Golimumab, a human TNF-alpha antibody, administered every 4 weeks as a subcutaneous injection in psoriatic arthritis: Clinical efficacy, radiographic, and safety findings through 1year of the randomized, placebo-controlled, GO-REVEAL study
Arthritis & Rheumatism, 04/23/2012
Kavanaugh A et al. – Treatment with golimumab inhibited structural damage progression and demonstrated continued clinical efficacy and safety through 1year.Methods
- Adult psoriatic arthritis (PsA) patients with active psoriasis (≥3 swollen and ≥3 tender joints) were randomly assigned to receive subcutaneous placebo, golimumab 50mg, or golimumab 100mg every 4weeks through week20.

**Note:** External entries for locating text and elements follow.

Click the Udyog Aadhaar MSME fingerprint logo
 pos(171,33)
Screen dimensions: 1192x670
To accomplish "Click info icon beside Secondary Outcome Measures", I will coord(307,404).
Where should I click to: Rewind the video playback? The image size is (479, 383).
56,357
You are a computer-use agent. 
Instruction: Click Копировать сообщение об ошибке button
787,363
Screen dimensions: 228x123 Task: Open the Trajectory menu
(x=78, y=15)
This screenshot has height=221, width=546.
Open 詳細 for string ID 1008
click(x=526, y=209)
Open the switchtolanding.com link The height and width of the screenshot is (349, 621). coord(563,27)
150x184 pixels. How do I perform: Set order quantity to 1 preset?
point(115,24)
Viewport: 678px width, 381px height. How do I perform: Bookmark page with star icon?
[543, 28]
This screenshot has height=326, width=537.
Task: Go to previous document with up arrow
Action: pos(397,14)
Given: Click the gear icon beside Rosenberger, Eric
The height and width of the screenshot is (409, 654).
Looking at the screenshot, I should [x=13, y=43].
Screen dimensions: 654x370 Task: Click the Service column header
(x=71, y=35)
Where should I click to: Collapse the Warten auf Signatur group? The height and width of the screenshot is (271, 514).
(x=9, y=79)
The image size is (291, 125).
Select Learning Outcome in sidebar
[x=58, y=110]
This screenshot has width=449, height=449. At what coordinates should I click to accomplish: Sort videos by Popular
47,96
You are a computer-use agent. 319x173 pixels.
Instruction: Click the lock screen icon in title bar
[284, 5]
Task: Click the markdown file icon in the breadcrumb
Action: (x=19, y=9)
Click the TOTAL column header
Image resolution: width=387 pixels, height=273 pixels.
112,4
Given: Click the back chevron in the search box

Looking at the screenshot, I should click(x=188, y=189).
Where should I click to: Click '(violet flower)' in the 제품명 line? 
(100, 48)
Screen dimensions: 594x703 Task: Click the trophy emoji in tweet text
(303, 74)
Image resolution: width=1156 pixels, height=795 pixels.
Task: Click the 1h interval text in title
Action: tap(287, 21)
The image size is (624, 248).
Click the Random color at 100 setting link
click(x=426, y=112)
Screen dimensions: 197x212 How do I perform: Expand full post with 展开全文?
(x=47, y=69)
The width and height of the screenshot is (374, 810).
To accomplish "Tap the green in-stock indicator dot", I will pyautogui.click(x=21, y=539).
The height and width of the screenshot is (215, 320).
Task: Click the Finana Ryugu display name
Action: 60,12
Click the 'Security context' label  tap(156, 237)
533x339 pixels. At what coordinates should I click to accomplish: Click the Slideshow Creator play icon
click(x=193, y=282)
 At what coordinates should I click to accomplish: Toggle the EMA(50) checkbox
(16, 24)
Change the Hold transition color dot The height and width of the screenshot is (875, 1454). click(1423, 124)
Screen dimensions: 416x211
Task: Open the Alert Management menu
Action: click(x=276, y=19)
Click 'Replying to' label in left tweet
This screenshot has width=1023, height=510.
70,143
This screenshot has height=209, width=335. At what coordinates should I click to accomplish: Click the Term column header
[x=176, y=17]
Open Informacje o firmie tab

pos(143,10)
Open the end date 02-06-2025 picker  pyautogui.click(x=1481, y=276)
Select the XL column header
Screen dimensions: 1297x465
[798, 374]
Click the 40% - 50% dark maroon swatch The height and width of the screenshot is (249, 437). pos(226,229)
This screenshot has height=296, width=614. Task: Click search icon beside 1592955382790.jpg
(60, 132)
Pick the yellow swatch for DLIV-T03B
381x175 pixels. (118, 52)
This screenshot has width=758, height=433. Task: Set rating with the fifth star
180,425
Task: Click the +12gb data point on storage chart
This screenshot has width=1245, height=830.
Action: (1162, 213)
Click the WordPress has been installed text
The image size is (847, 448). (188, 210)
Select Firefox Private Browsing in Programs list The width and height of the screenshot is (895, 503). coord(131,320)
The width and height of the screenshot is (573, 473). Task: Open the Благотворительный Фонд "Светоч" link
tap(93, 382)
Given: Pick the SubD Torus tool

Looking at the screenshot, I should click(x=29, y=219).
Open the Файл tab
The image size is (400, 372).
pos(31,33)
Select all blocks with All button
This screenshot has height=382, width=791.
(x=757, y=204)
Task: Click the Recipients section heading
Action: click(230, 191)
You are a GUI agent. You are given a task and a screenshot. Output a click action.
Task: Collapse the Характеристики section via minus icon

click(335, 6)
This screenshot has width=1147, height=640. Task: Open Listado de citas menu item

- At week16, patients with <10% improvement from baseline in swollen and tender joint counts entered blinded early escape (EE), with placebo crossover to golimumab 50mg, golimumab 50mg increasing to 100mg, and golimumab 100mg continuing with 100mg.
- Placebo patients not entering EE crossed over to golimumab 50mg at week24.
- Findings through 1year are reported, including the second of two coprimary endpoints (ie, change from baseline to week24 in PsA–modified Sharp/van der Heijde score [SHS]).
- 405 patients were randomized: 113 to placebo and 146 to each golimumab 50mg and 100mg groups.
- Mean changes in PsA–modified SHS from baseline to week24 for the combined golimumab 50mg and 100mg (–0.09, p=0.015) and golimumab 50mg (–0.16, p=0.011) groups were significantly different versus placebo (0.27).
- Radiographic benefit was maintained through week52 with golimumab.
- Clinical efficacy, including improvement in joint and skin responses and physical function, was maintained through 1year.
- The frequency/types of adverse events were similar to those reported through week24.